In sostanza c’è un ulteriore passaggio di autorizzazione quando qualcuno vuole scrivere ad un account basato sull’username. Sarà perciò necessario conoscere una sorta di codice scelto dal proprietario dell’account. La chiave non sostituisce l’username, ma è come una sorta di filtro che consente di decidere chi può iniziare una conversazione. In questo modo WhatsApp offre un ulteriore livello di sicurezza senza dover rivelare i propri dati.

WhatsApp codice segreto

Quando si proverà a scrivere ad un contatto per la prima volta, verrà mostrata una schermata dedicata che chiederà di inserire la chiave corretta. Verrà visualizzata questa schermata solo se il destinatario ha deciso di restringere in questo modo i suoi contatti di WhatsApp. Se la chiave non viene inserita o è sbagliata non sarà più possibile inviare messaggi né effettuare chiamate. Il sistema rende dunque evidente che l’accesso alla chat è regolato direttamente dal proprietario dell’account.

Con gli username non serve il numero di telefono

In pratica WhatsApp consente di condividere il proprio username anche in contesti pubblici, come gruppi o profili su altri social, ma allo stesso tempo mantenere le chat personali private con poche persone. La chiave separa la possibilità di trovare un account da quella di poterlo realmente contattare. Chi ha un valido motivo per scrivere può ricevere la chiave direttamente dall’utente, mentre chi si imbatte per caso nell’username non potrà inviare messaggi.

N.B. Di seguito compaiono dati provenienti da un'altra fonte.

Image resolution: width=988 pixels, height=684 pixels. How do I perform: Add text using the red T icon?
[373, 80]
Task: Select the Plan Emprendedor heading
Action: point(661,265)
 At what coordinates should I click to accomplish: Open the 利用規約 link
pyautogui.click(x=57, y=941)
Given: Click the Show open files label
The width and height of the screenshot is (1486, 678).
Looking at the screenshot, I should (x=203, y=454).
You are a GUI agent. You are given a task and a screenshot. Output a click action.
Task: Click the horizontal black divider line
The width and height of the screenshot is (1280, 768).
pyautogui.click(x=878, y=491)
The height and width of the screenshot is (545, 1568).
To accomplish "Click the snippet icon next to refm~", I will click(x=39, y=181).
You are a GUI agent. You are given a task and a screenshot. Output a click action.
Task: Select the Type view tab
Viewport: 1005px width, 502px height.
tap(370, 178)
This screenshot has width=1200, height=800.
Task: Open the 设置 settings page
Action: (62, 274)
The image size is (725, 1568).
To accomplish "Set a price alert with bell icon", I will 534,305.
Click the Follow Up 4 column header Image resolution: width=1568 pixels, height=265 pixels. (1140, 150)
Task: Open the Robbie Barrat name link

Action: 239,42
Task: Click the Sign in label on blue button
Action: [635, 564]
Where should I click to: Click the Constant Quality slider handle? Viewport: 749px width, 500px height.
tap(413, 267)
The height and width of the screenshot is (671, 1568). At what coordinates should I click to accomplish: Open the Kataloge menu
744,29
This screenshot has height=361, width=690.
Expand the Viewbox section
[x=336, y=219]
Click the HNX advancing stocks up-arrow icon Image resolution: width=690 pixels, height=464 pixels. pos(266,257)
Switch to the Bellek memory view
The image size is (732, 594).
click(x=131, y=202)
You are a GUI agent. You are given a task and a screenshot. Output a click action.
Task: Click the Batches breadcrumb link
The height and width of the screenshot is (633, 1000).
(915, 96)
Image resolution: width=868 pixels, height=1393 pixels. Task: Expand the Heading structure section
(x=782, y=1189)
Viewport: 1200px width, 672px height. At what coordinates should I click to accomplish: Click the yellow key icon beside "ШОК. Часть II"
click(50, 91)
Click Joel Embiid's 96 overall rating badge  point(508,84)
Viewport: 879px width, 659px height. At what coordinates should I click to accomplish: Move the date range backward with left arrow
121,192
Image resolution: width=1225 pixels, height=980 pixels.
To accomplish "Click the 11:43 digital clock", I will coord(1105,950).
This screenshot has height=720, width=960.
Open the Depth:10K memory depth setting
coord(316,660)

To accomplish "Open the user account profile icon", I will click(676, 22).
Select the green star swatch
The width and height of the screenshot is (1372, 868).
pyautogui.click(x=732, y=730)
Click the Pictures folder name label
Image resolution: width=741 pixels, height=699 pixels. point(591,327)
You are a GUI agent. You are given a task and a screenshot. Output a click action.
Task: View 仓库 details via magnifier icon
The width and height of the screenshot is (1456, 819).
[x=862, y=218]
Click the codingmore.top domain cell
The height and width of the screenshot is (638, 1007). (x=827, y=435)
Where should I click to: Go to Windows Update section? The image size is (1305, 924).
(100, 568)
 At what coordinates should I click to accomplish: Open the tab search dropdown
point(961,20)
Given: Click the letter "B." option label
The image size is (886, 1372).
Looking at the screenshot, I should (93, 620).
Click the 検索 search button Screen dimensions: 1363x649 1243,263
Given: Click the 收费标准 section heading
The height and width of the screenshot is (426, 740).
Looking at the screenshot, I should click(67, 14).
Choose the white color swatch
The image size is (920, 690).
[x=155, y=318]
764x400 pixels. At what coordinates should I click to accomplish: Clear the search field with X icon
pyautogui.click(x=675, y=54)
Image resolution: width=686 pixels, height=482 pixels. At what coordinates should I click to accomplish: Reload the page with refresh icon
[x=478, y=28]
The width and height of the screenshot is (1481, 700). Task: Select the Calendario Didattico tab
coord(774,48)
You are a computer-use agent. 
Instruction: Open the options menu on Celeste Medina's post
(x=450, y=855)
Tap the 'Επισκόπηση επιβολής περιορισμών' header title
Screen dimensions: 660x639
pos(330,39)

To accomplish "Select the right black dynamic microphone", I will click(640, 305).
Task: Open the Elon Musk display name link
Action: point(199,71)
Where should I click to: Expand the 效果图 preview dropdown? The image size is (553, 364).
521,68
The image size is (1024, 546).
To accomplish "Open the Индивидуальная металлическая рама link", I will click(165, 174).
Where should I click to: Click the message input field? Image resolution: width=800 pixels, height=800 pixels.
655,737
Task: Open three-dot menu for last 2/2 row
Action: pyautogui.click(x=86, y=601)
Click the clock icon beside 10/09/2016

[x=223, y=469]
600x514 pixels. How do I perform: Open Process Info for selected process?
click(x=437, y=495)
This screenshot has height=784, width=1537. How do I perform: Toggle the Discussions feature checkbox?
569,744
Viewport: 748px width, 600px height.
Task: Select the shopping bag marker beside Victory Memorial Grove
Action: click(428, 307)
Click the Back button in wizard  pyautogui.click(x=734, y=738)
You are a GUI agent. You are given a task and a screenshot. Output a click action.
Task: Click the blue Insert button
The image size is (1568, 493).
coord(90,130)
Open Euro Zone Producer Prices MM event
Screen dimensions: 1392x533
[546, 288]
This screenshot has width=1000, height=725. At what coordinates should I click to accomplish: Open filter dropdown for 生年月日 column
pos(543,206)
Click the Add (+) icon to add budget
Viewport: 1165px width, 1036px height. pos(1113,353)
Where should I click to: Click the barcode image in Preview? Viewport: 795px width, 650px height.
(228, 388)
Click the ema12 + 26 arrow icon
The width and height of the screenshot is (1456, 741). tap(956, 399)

Questa novità va a braccetto con il sistema degli username che elimina l’utilizzo del numero di telefono nei primi contatti. Anche con questa ulteriore verifica, le chat su WhatsApp continueranno ugualmente ad essere protette dalla crittografia end-to-end, proprio come avviene in tutte le altre circostanze. Ribadiamo che la funzione è ancora in fase di sviluppo e verrà rilasciata in un prossimo aggiornamento di WhatsApp.